Lisa Schwab

Personal information
- Full name: Lisa Schwab
- Date of birth: 30 May 1989 (age 37)
- Place of birth: Höhfröschen, West Germany
- Height: 1.70 m (5 ft 7 in)
- Position: Striker

Team information
- Current team: Bayer 04 Leverkusen
- Number: 19

Youth career
- –2005: FC Fehrbach

Senior career*
- Years: Team / Apps / (Gls)
- 2005–2009: Saarbrücken / 78 / (59)
- 2009–: Bayer Leverkusen / 84 / (27)

International career^{‡}
- 2004: Germany U15 / 4 / (0)
- 2004–2006: Germany U17 / 19 / (6)
- 2007–2008: Germany U19 / 11 / (1)
- 2008: Germany U20 / 6 / (3)
- 2009–2012: Germany U23 / 6 / (1)

= Lisa Schwab =

German footballer

Lisa Schwab (born 30 May 1989) is a German football striker, currently playing for Bayer Leverkusen in the Bundesliga. She has also played for 1.FC Saarbrücken. For Saarbrücken, on 13 April 2009, she scored a crucial goal in the 82nd minute against FFC Frankfurt II, which was significant in them being able to achieve a promotion to the Bundesliga in the 2008–09 2. Frauen-Bundesliga. For Leverkusen, Schwab was a first team regular but found her time there to be affected by an injury to a ligament in her left foot.
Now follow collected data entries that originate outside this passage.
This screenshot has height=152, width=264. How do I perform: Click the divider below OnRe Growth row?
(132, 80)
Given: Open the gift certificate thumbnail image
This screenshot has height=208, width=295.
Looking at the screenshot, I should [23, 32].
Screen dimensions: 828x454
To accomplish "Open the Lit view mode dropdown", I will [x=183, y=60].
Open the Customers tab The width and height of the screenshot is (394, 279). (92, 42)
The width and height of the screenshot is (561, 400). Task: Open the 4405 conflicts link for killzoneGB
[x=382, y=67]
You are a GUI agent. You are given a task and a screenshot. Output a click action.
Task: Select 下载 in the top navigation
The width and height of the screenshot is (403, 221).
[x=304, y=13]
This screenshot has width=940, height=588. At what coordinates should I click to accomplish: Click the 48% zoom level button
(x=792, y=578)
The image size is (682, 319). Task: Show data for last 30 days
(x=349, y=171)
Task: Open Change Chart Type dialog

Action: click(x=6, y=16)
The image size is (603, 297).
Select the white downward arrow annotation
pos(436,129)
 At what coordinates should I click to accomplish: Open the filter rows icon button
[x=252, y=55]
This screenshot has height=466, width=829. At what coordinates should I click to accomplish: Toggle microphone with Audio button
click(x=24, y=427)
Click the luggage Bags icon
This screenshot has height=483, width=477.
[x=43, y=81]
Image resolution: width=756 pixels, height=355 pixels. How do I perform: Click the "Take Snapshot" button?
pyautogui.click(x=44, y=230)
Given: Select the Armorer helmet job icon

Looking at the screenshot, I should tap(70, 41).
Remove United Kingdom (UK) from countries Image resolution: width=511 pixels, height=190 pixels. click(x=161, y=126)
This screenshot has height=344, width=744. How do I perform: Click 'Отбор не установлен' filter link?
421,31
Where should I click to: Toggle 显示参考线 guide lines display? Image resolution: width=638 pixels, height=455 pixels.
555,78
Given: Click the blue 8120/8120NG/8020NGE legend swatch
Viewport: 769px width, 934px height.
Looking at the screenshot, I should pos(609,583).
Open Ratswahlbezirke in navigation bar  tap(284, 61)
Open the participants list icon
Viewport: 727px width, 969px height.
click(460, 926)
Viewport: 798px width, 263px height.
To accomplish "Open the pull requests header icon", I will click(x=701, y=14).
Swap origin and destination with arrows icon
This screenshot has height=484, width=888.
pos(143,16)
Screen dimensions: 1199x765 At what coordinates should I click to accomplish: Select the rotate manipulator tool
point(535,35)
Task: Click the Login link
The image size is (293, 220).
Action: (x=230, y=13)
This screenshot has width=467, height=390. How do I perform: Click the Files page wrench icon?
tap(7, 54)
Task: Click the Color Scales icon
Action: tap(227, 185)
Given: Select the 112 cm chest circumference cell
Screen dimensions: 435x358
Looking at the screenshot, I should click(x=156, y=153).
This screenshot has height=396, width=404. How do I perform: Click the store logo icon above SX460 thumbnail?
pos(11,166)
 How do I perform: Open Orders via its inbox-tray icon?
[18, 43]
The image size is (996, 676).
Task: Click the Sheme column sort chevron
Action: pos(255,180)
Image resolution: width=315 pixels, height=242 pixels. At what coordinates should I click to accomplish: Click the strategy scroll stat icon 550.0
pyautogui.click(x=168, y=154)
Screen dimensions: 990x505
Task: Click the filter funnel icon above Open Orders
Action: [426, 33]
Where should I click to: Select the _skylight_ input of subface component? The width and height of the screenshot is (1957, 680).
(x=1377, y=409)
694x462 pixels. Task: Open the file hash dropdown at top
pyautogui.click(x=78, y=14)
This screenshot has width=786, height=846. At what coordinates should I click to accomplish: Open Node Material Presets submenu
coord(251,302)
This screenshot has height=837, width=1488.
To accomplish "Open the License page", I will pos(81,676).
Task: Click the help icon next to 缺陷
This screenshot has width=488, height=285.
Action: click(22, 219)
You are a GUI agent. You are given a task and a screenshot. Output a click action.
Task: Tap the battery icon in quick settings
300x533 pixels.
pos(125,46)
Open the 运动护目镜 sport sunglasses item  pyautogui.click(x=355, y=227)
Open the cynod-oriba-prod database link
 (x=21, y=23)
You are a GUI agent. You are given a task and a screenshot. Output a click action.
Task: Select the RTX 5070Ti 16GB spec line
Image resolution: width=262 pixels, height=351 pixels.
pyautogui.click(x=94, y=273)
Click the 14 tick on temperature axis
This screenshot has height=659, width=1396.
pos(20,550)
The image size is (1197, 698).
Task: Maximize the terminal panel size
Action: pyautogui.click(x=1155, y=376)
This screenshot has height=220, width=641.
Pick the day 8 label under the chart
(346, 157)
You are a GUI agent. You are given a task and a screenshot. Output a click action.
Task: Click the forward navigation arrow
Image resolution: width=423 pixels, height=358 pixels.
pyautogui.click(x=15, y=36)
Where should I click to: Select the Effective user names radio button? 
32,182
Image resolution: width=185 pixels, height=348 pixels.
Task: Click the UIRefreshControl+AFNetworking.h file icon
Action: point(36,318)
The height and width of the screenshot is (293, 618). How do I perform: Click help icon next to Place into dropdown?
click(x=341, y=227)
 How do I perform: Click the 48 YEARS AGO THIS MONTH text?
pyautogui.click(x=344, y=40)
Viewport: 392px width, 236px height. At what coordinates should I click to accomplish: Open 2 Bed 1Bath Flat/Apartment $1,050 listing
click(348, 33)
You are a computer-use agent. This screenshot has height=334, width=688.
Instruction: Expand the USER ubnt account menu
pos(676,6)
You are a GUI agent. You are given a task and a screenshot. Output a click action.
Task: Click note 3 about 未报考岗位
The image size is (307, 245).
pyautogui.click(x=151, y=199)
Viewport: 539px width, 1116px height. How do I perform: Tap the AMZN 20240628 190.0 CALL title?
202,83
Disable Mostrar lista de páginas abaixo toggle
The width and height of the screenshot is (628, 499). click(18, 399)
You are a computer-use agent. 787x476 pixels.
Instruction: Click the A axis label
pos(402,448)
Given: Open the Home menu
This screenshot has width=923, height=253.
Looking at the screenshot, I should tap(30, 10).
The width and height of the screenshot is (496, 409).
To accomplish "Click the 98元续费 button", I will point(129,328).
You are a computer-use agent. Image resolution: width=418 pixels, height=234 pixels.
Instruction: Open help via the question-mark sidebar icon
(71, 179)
As an Under-19 international she won the 2007 U-19 European Championship and a bronze medal at the 2008 U-20 World Cup. In the latter tournament, according to the Saarbrücker Zeitung, Schwab was judged to be a key factor in Germany's win over Brazil in the quarter-final.

==Early life==
Schwab is originally from Höhfröschen and grew up with an older brother called Sebastian. She would follow her brother to training sessions at FC Fehrbach. Her own football potential was recognised by a coach there called Gerhard Lorett after she joined in with the training sessions.